Wesley Snipes hat schon besser agiert und wird daher von Diane Lane locker an die Wand gespielt. Er ist gewohnt charismatisch, überzeugt vor allem in den Actionszenen und bringt den sympathischen Cop Harlan Regis gut rüber. Die Rolle des Präsidenten wurde mit Ronny Cox gut besetzt und Alan Alda verkörpert den hinterlistigen Alvin Jordan. An der Darstellerrige gibt es nichts zu meckern, an der Story eigentlich auch nicht.

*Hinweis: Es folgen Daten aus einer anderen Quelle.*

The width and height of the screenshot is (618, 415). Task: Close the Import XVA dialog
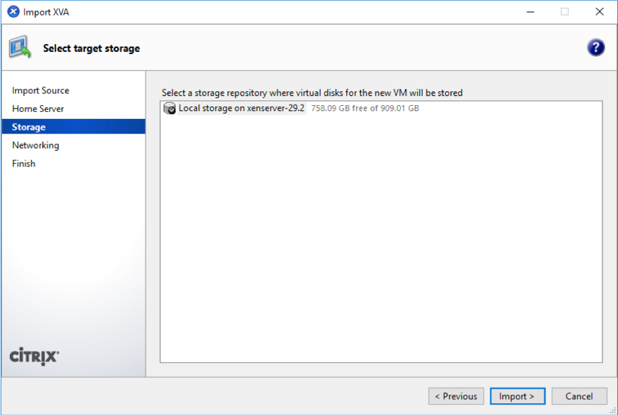[600, 12]
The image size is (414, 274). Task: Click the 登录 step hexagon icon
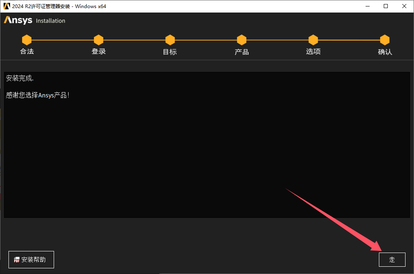(98, 40)
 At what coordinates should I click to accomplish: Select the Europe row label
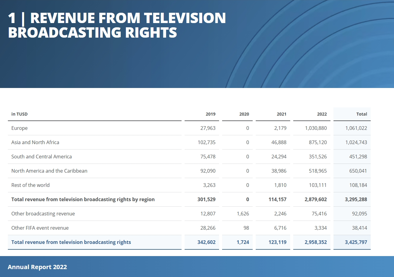click(19, 128)
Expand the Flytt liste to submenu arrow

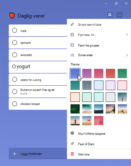tap(127, 35)
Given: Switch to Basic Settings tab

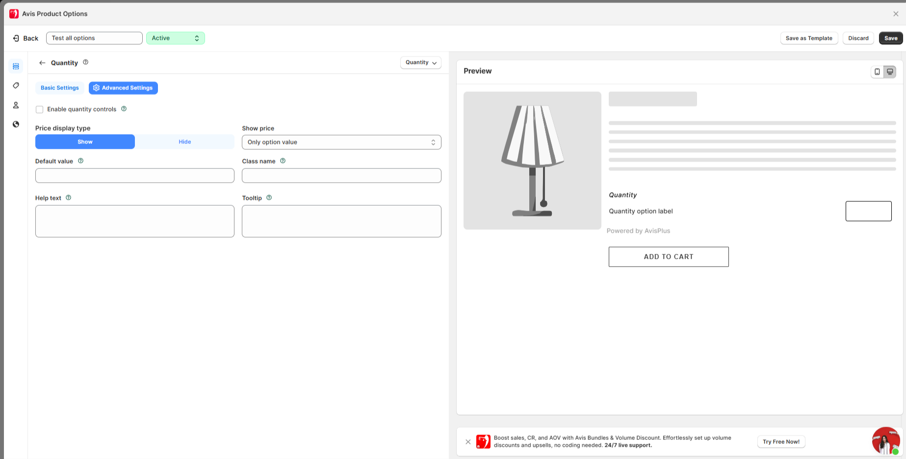Looking at the screenshot, I should 59,88.
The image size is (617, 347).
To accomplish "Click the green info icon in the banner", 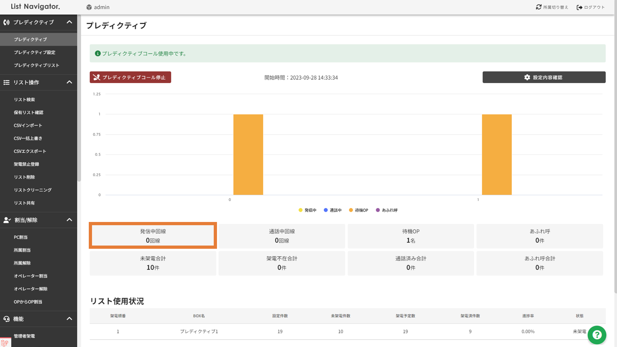I will (x=98, y=53).
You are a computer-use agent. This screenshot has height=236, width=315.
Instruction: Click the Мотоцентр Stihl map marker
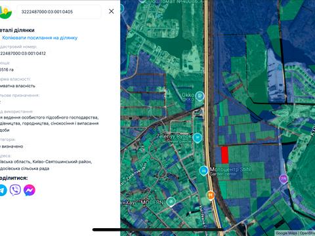203,170
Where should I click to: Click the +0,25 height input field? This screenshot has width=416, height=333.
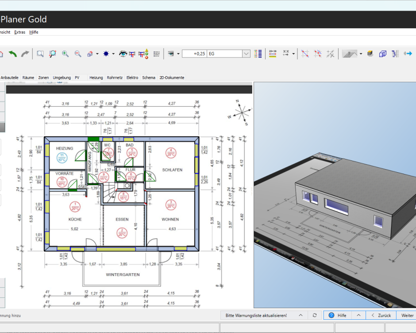pyautogui.click(x=194, y=54)
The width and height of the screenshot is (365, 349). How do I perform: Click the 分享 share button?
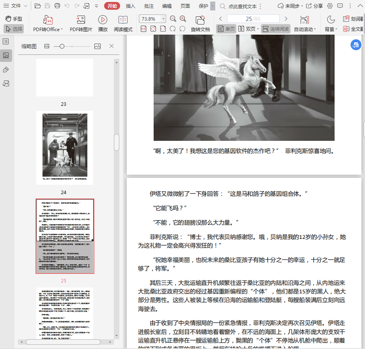pos(314,6)
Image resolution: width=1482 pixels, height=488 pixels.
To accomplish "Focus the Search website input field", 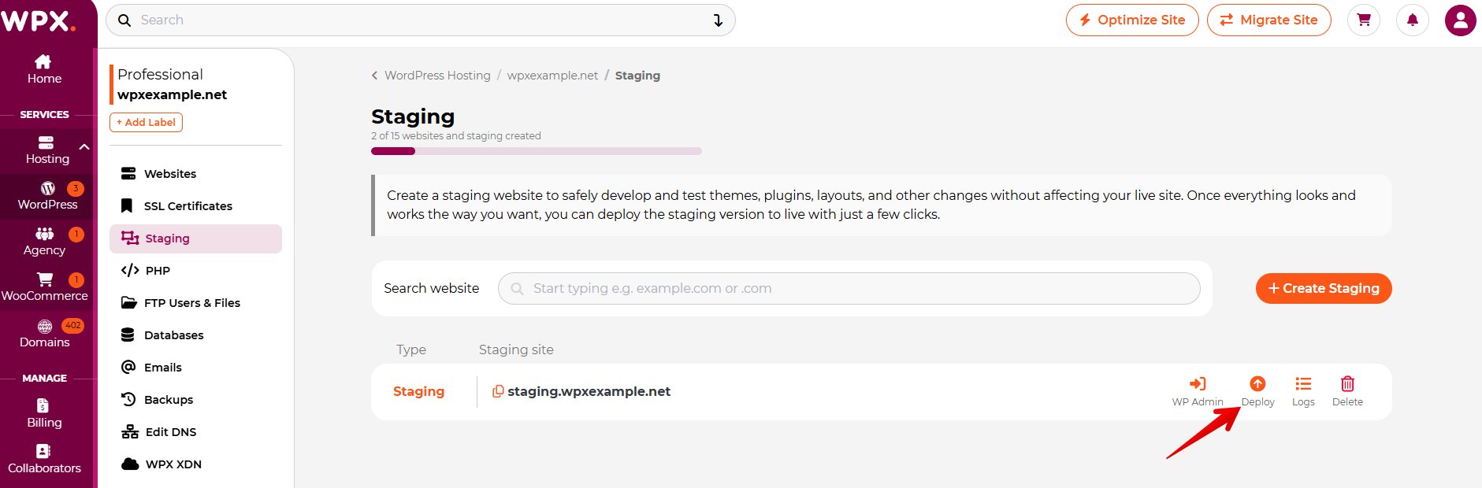I will point(849,288).
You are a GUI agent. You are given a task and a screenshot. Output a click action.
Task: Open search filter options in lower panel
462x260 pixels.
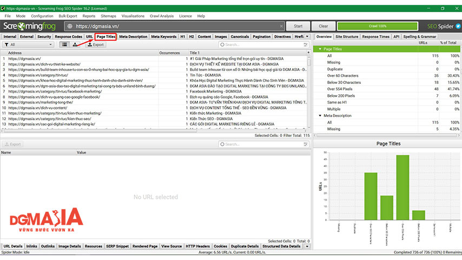point(306,144)
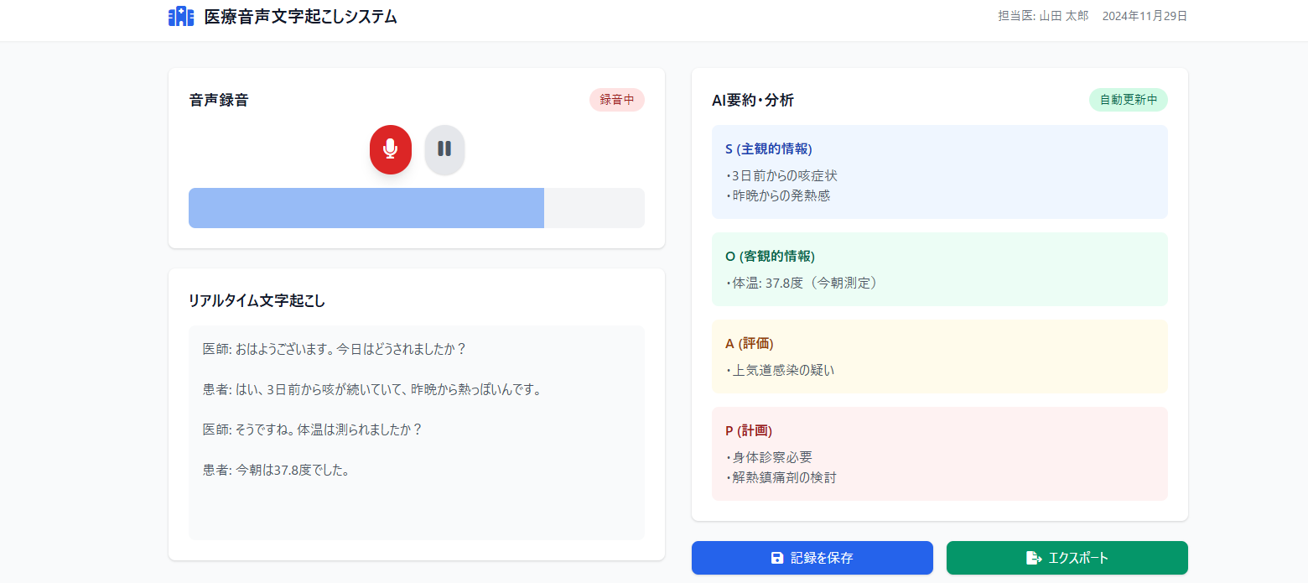Click the red record button to stop recording
Screen dimensions: 1308x583
pos(390,149)

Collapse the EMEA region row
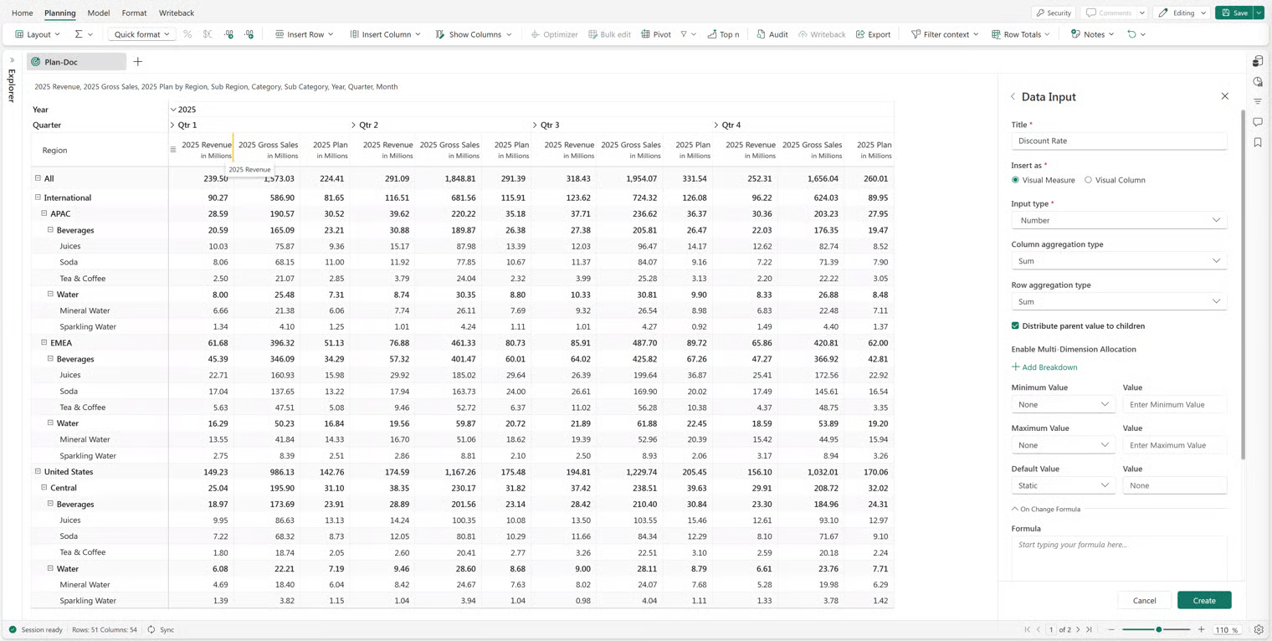click(x=44, y=342)
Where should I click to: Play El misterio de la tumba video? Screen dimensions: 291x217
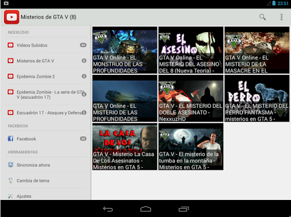coord(191,147)
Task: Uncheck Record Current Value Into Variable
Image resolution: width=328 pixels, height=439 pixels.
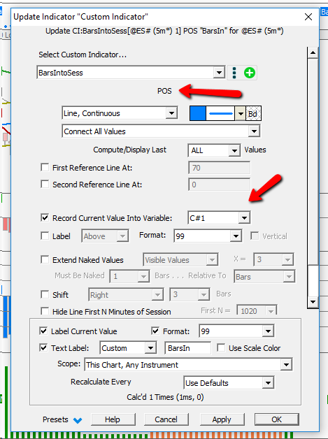Action: click(x=45, y=218)
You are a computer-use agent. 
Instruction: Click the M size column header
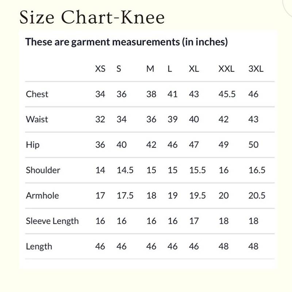click(150, 69)
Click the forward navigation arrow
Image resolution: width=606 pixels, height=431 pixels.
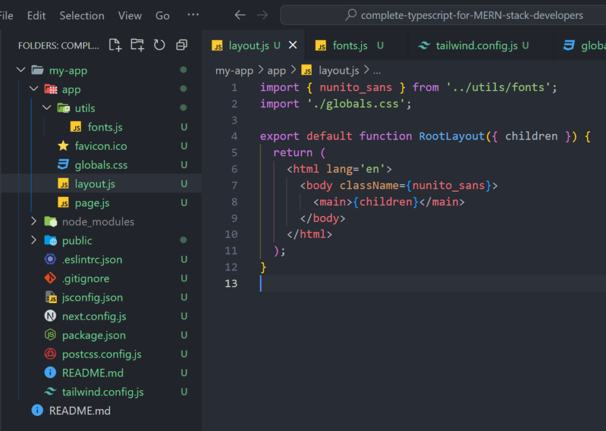[262, 15]

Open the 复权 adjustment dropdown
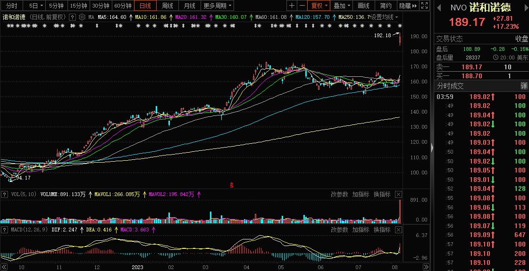point(319,6)
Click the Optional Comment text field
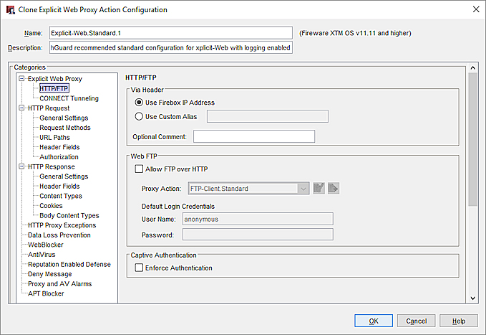 254,136
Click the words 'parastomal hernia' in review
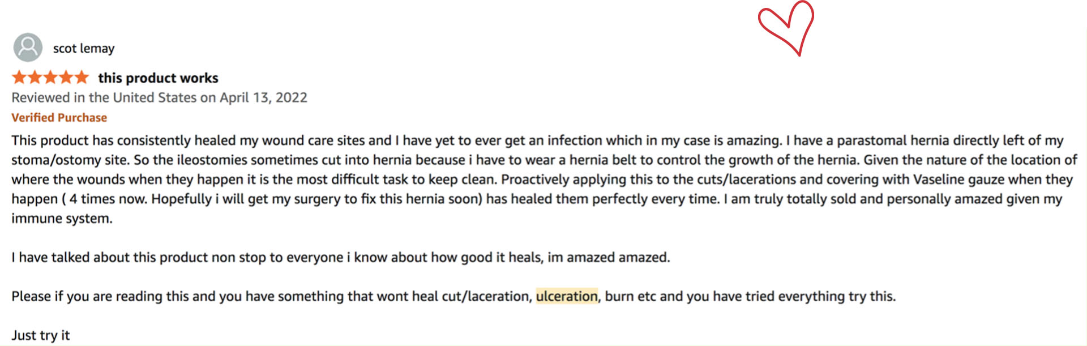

Beach und Hodgin können einige Finten schlagen, bevor der Film sehr actionreich auflöst. Anfangs gibt es drei verschiedenen Linien, die später zusammen laufen, einmal die gefangenen Soldaten in Nord Korea, das wilde Leben vom Sohn des Präsidenten und den Mord an der hübschen Regierungsangestellten. Natürlich führt die Spur bald in höchste Regierungskreise, Regis stößt auf massig Ungereihmtheiten, wobei nach Little der Secret Service doch sehr schlampig arbeitet und einem die meisten Figuren dort, den Klischees entsprechend, unsympathisch sind.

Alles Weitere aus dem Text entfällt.